I received a disturbing phone call from our MD that we need to stop recording Near Misses. My response was astonishment to say the least & a little concerned. To explain matters, here is a small paragrapth taken from an email sent to me to explain further -

It was discussed at
the last quarterly  meeting for MDs that the legal department of some big
 companies were discouraging companies from circulating details of near
misses to try and help other companies to avoid the same problem. This was
because the HSE had started to prosecute and fine companies base on a fixed
sliding scale of fines based on the potential injury that can be caused by an
incident and the turnover of the company. One big company said that they had
been fined £5M for an accident that resulted in a broken arm but which had the
potential to kill and thought themselves lucky. Even a near miss has the
potential to cause injury and therefore by publicising them you give the HSE documented grounds to  prosecute and almost everything that happens on site has the potential to kill someone."

I have looked into this but found nothing On-Line  / HSE Website etc.

Technically it may be suggested that a Breach of Duty has
caused the Near Miss – Example if a Scaffolder fails to implement Double
Handrails then that is a Near Miss as it has the potential to cause harm. The
Breach of Duty is that the Scaffolder Breached the Working at Height Regs by
failure to provide adequate Edge Protection.

I apprecaite if anyone can confirm this or provide previous Case Examples.


Edited by user 12 August 2019 15:28:17(UTC)  | Reason: spelling

#2 Posted : 12 August 2019 16:20:30(UTC)
Rank: Forum user

If someone broke their arm then thats not a Near Miss - Its a Major RIDDOR. 5 Million fine seems a lot and I think someone is just out to scare.

I would imagine the Near Miss example of a scaffolder is a HSE inspector visiting a site and finding it.

#3 Posted : 12 August 2019 16:25:23(UTC)
Rank: Forum user

Forgot to say certain Near Misses are reportable under RIDDOR : https://www.hse.gov.uk/riddor/dangerous-occurences.htm

#4 Posted : 12 August 2019 16:26:00(UTC)
Rank: Super forum user

Your MD has been given incorrect information with someone confusing the 2017 sentencing guidelines in relation to prosecution with consideration the act being prosecuted would be a near miss in comparison to a potential fatality.

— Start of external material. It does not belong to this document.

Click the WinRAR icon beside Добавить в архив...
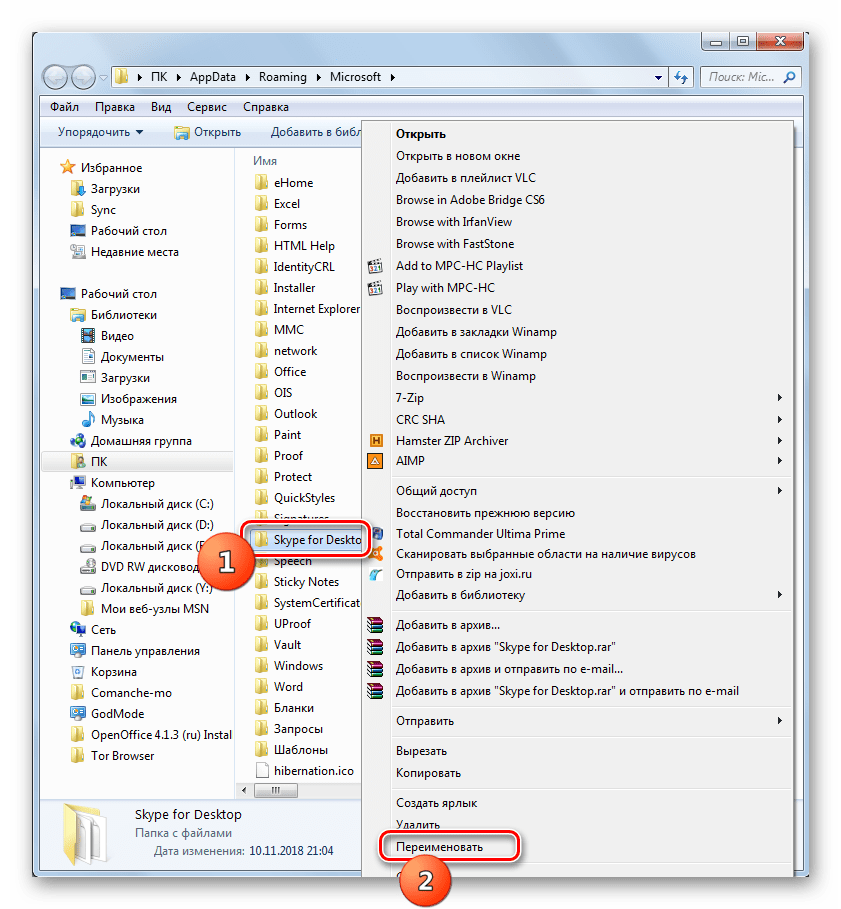 pyautogui.click(x=376, y=626)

I have found these legal departments to be reactive rather than proactive
thanks 1 user thanked Roundtuit for this useful post.
shaunosborne on 14/08/2019(UTC)
#5 Posted : 13 August 2019 08:00:56(UTC)
Rank: Super forum user

A company can be prosecuted for purely creating an uncontrolled risk. The seminal case if I remember correctly was R v Board of Trustees of the Science Museum 1993 pursuant to S3(1) HSWA. However, it is very rare. 

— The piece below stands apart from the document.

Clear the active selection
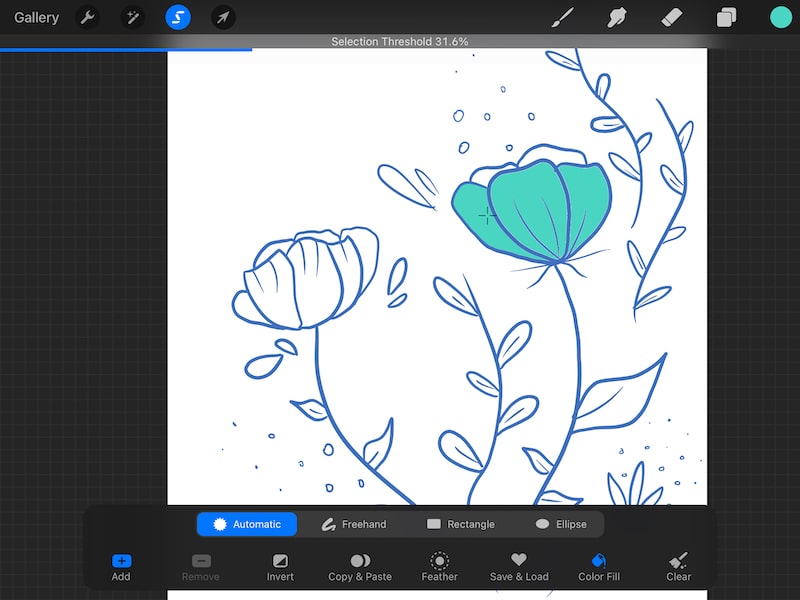 677,565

Under the SC 2017 guidelines they can take into account the risk whch has been created and not just the outcome when handing out a sentence. But again the risk or potential outcome will only be a part of the overall equation.  

thanks 4 users thanked RayRapp for this useful post.
O'Donnell54548 on 13/08/2019(UTC), A Kurdziel on 13/08/2019(UTC), pastapickles on 13/08/2019(UTC), stevedm on 14/08/2019(UTC)
#6 Posted : 13 August 2019 09:22:35(UTC)
Rank: Super forum user

If I were a visiting HSE inspector and I found that the organisation had no recorded near misses I would be somewhat suspicious about the monitoring standards in that workplace!

How else will you know - and be able to demonstrae - that the near misses have been identified and action taken if this is not recorded

thanks 3 users thanked chris.packham for this useful post.
Natasha.Graham on 13/08/2019(UTC), A Kurdziel on 13/08/2019(UTC), stevedm on 14/08/2019(UTC)
#7 Posted : 13 August 2019 13:19:49(UTC)
Rank: Super forum user

This to me is a very important question and one that cannot be easily dismissed.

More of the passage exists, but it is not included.